Collected data entries
....
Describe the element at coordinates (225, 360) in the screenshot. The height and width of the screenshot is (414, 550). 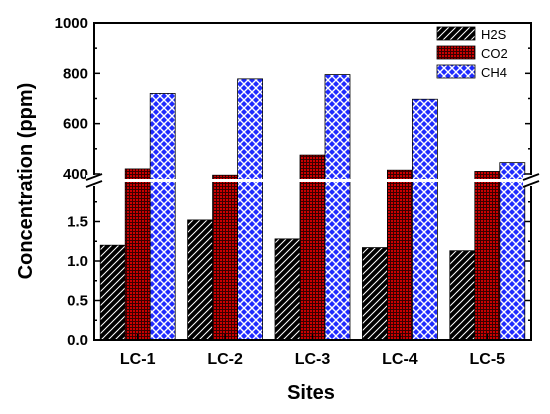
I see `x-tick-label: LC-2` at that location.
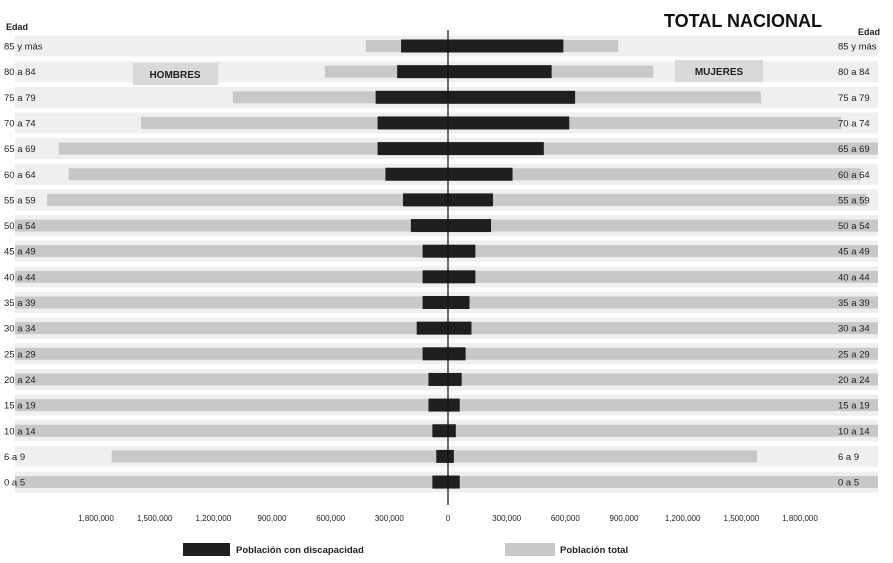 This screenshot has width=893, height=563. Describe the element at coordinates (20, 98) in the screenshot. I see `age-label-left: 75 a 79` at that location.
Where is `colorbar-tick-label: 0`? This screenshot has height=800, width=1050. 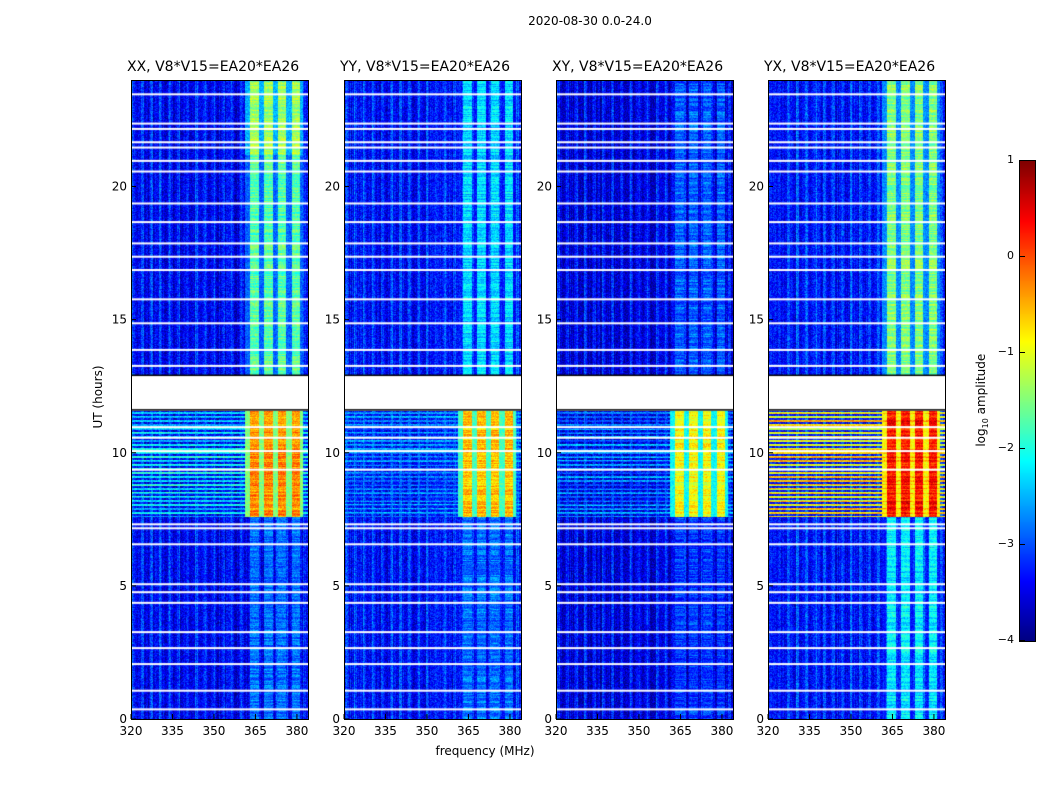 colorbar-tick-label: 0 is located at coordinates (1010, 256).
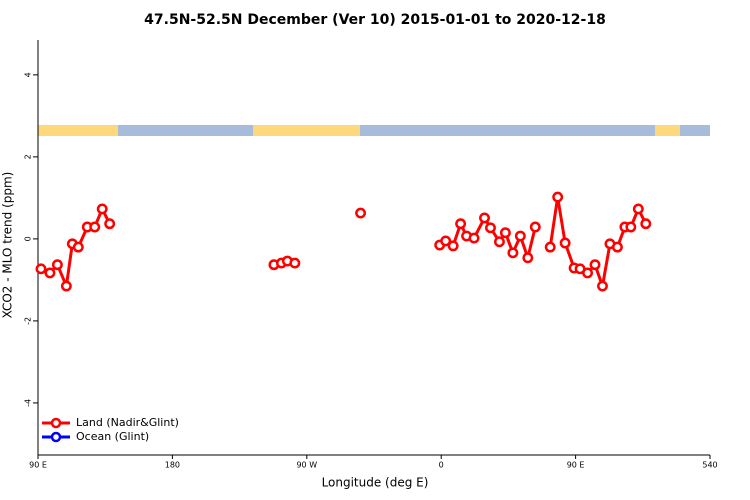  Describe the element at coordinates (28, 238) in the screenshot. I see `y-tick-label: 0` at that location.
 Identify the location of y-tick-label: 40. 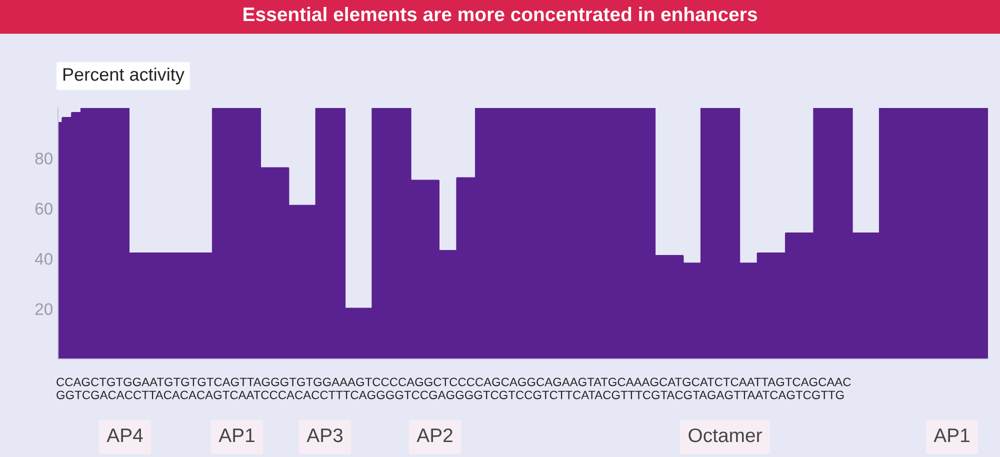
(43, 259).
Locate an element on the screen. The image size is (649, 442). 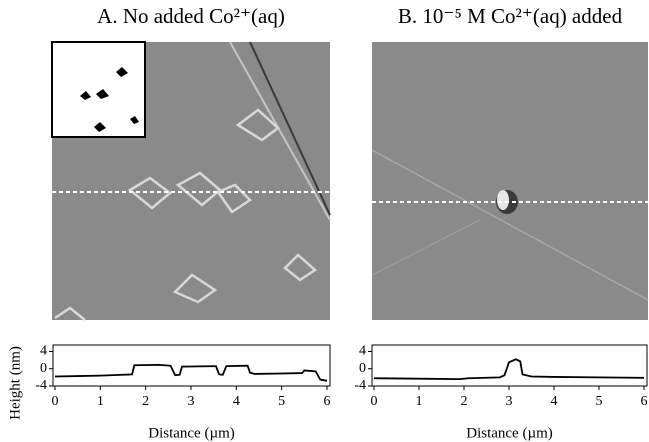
....
# [WORK INSTRUCTION]
Return the listing word for word, from the line containing "Identify the location of y-tick-label: 40." through the end of the listing, and omit the pictures.

# [SOLUTION TO THIS EXERCISE]
 Identify the location of y-tick-label: 40. 
(43, 259).
Locate an element on the screen. The image size is (649, 442). 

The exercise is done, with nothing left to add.